A verdade é que Donald Trump não era a primeira opção do Partido Republicano, um partido tido como austero, conservador por princípio, mas o empreiteiro Trump venceu as prévias de seu partido e como se mostrou viável na corrida eleitoral acabou por ser engolido pelos republicanos.

Mal ganhou as eleições, iniciaram movimentos para dar inicio a um processo de impeachment, com acusações de fraudes nas eleições, de interferência da Russia no processo. Trump se mantém firme e sempre confuso em sua política. A burguesia tem desesperadamente articulado modos de enquadrar o presidente que se mostra incontrolável, ou quase.

A classe média já promoveu dezenas de atos de protesto contra o presidente e suas propostas. A ultima manifestação ocorreu em Washington contra a indicação do conservador Brett Kavanaugh para vaga na Suprema Corte. Lembremos que a Suprema Corte é fundamental para qualquer presidente, pois ela tem, na prática, poder de veto para um amplo espectro de políticas. Dessa forma, a afinidade dos ministros da corte, democratas/liberais ou republicanos/conservadores, afeta a vida dos cidadãos de muitas maneiras, particularmente em questões de direitos individuais e políticas afirmativas.

Brett Kavanaugh é acusado de tentativa de estupro, quando ainda estudante, e de ter problemas com bebida. A classe média entrou em cena com seu #NotHim e uma bandeira bem ao gosto das feministas, de ’empoderamento’ das mulheres, de ‘respeito’ às mulheres, pedindo aos congressistas que não acatem a indicação de Trump.

O presidente americano é uma unanimidade em termos de rejeição, sendo esse apenas um entre tantos dos embates que a sociedade americana vem promovendo contra decisões de Trump.

A verdade é que a burguesia norte-americana tem medo de que a destituição do presidente trapalhão represente o fim ou um forte enfraquecimento do Partido Republicano. Por isso, contra a população, procura desesperadamente meios de segurar o republicano até o fim de seu mandato. Não conseguem, por mais que tentem, separar o destino de Donald Trump do destino do Partido Republicano.
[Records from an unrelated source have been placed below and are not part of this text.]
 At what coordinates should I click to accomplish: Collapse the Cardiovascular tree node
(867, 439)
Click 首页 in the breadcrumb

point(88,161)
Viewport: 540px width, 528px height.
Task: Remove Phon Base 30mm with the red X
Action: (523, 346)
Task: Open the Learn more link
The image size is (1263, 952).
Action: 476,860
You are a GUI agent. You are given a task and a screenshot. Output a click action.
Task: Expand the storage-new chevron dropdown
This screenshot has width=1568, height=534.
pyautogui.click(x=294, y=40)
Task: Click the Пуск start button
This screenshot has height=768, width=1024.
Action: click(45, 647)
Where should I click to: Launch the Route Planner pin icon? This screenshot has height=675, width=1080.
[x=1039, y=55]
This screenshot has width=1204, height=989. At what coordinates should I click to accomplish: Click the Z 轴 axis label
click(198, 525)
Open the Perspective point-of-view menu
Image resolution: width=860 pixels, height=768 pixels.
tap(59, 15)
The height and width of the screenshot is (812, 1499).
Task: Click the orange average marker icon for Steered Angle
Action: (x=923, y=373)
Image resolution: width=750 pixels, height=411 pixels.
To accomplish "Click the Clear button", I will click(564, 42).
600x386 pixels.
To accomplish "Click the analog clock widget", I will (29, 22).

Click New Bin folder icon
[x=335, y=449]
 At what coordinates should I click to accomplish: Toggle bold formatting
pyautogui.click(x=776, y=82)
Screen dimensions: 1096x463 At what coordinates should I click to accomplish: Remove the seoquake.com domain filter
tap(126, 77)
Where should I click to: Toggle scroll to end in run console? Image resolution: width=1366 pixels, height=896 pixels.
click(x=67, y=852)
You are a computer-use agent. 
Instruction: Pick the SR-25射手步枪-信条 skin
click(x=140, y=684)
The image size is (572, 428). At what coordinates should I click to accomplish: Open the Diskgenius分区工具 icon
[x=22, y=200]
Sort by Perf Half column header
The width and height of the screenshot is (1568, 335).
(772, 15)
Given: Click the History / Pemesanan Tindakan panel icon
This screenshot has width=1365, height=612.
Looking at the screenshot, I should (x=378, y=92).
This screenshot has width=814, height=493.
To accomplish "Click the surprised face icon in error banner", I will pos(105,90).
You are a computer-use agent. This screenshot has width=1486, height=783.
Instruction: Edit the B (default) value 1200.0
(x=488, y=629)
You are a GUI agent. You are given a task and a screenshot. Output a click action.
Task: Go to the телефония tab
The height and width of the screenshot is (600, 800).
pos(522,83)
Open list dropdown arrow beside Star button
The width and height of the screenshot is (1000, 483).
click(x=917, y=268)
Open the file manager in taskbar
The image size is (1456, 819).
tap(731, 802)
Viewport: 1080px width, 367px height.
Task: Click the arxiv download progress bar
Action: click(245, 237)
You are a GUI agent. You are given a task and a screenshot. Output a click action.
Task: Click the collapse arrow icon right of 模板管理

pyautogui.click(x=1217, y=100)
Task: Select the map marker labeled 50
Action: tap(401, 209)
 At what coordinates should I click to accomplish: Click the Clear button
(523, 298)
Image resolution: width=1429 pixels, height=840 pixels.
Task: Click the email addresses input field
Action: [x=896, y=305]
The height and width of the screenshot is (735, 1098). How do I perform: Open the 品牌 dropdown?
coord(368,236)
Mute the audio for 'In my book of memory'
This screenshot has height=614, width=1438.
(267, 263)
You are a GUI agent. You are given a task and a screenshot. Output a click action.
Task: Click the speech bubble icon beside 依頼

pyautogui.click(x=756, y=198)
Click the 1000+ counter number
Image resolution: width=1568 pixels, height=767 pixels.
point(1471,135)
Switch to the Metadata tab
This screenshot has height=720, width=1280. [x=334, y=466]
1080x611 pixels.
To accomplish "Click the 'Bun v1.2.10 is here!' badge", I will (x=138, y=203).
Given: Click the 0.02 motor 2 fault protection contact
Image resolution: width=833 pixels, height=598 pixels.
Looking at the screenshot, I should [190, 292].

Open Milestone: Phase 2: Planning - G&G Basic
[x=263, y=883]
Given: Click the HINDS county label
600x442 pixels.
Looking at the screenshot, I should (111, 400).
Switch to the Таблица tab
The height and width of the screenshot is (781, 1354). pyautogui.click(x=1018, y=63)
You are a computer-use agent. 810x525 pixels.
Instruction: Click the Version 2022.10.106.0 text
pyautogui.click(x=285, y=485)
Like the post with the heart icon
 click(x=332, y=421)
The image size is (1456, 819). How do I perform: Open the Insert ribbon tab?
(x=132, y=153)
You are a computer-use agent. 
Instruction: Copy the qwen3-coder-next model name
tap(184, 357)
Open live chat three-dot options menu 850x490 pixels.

Os americanos não vivem seu melhor momento, as contradições se revelam aos montes. Os democratas se veem confrontados internamente por membros mais à esquerda, vendo surgir jovens que se dizem socialistas inclusive. Os republicanos temem por seu futuro. A burguesia, que não se importa exatamente com que partido esteja na Casa Branca, apenas administra os conflitos para não arriscar perder o controle sobre o país. Pela composição do Congresso, não perderão, mas é fato que os cidadãos norte-americanos não apenas continuam insatisfeitos, como parecem determinados, graças a Trump, manter-se nas ruas e pressionando os políticos.

Ganhar as eleições presidenciais talvez tenha sido um tiro no pé do Partido Republicano e, portanto, um risco para o regime político do Império do Norte.